- [Actions to take]:
[A] Copy out the passage of the musician profiles starting at "Skye Consort & Emma Björling perform" and ending at "actually been STARTED!".
[B] Check each statement against the musician profiles and answer yes or no, quoting the words that decide it: (i) Skye Consort and Emma Björling met in Montréal in October 2017. (ii) A storm in Iceland cancelled flights from North America to Europe. (iii) Ale Möller began his musical path on the violin.

- [Source document]:
Ale Möller

After more than 50 years of touring the world and more than 50 albums and 1200 registered compositions, acclaimed multi-musician Ale Möller is still a central figure on the Nordic folk- and world music scene in the search for new musical paths and expressions.

Trying to list all the prizes and awards Ale Möller has received over the years is as impossible as listing all the instruments he masters. Multiple Grammy winner, certified legend and professor. He has received both royal medals and the Swedish government’s Export Honor Award and is an internationally recognized artist with star status worldwide. In 2014, he was awarded the former Beatles producer George Martin’s prestigious Sir George Martin Music Award and the heavy Lifetime Achievement Award shares Ale Möller, as the first artist in the Nordics, with names such as Bob Dylan, Pete Seeger, Odetta, Joan Baez and Harry Belafonte.

What started with a trumpet and a youthful relationship with jazz continued in a passionate love affair with Greek folk music and then landed in a deep relationship with Nordic folk music. Ale Möller creates his own musical universe, known for his many projects and collaborations across genre and cultural boundaries. Regardless of the genre, Ale Möller works his way into the source code of the music he encounters and he obtains an almost unique legendary status for how he expanded the concept of folk and traditional music for decades.

Skye Consort & Emma Björling

Skye Consort & Emma Björling perform trans-Atlantic music from Scandinavia, Ireland and the British Isles, French-Canada, and tunes of their own devising. They find enchanting stories and melodies, then bring them into the 21st century with worldly chamber-folk settings.

Voices, fiddle, nyckelharpa, cello, bouzouki, banjo, and percussion riffing on whirling polskas, groovy reels, passionate love songs, breathtaking hymns, and original compositions.

Skye Consort and Emma met during a La Nef project in Montréal in October 2017.  At the end of the project a HUGE storm in Iceland cancelled all of the flights from North America to Europe.  Emma and the members of Skye consort spent the next several days listening to tunes, jamming, and joking about starting a band.  By the time Emma went home, the BAND had actually been STARTED!

- [Data entries]:
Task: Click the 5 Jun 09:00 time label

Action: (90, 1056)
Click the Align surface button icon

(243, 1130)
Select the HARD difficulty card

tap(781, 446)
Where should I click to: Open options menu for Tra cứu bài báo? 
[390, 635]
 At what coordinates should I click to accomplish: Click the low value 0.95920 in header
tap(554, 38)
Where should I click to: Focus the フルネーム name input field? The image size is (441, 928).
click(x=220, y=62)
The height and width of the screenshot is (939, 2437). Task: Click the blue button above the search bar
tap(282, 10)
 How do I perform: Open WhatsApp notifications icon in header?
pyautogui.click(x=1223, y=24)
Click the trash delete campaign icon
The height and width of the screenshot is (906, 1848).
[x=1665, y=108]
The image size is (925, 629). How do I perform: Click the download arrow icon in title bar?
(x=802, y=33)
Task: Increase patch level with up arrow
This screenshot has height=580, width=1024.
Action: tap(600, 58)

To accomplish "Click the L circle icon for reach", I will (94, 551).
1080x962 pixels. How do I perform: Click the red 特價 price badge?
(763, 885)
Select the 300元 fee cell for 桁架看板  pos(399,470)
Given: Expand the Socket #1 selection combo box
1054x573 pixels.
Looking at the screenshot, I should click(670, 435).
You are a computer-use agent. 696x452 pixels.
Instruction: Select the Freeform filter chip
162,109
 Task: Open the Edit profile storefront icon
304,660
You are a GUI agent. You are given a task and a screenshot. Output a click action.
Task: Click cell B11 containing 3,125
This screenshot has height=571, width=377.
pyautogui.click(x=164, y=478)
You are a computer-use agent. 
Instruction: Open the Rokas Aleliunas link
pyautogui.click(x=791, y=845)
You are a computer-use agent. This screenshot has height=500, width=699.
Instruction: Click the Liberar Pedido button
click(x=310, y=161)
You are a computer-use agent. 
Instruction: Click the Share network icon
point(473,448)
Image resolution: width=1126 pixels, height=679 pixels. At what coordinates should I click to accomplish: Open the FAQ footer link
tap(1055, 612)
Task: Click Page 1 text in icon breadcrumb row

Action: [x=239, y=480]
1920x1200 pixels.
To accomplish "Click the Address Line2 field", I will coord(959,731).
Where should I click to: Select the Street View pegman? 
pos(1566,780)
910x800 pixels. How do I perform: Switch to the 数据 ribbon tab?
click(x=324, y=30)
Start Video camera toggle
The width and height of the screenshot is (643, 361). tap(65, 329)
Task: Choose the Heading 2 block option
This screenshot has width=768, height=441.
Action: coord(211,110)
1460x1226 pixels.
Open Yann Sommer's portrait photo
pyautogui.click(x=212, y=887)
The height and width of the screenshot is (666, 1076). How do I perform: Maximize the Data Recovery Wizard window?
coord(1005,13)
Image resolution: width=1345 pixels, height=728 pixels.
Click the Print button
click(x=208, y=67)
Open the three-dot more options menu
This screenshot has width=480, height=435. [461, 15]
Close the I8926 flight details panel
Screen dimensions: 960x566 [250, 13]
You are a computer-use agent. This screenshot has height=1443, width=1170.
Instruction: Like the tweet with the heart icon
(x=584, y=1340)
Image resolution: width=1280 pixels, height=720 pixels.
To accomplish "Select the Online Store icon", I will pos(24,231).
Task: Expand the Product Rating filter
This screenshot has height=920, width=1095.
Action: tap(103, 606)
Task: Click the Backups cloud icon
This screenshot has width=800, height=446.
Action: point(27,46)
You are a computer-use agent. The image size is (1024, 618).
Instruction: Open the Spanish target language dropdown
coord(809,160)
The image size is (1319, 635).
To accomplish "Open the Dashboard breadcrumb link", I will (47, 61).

- [Answer list]:
[A]
Skye Consort & Emma Björling perform trans-Atlantic music from Scandinavia, Ireland and the British Isles, French-Canada, and tunes of their own devising. They find enchanting stories and melodies, then bring them into the 21st century with worldly chamber-folk settings.

Voices, fiddle, nyckelharpa, cello, bouzouki, banjo, and percussion riffing on whirling polskas, groovy reels, passionate love songs, breathtaking hymns, and original compositions.

Skye Consort and Emma met during a La Nef project in Montréal in October 2017.  At the end of the project a HUGE storm in Iceland cancelled all of the flights from North America to Europe.  Emma and the members of Skye consort spent the next several days listening to tunes, jamming, and joking about starting a band.  By the time Emma went home, the BAND had actually been STARTED!

[B]
(i) Yes: "Skye Consort and Emma met during a La Nef project in Montréal in October 2017."
(ii) Yes: "a HUGE storm in Iceland cancelled all of the flights from North America to Europe"
(iii) No: "What started with a trumpet and a youthful relationship with jazz"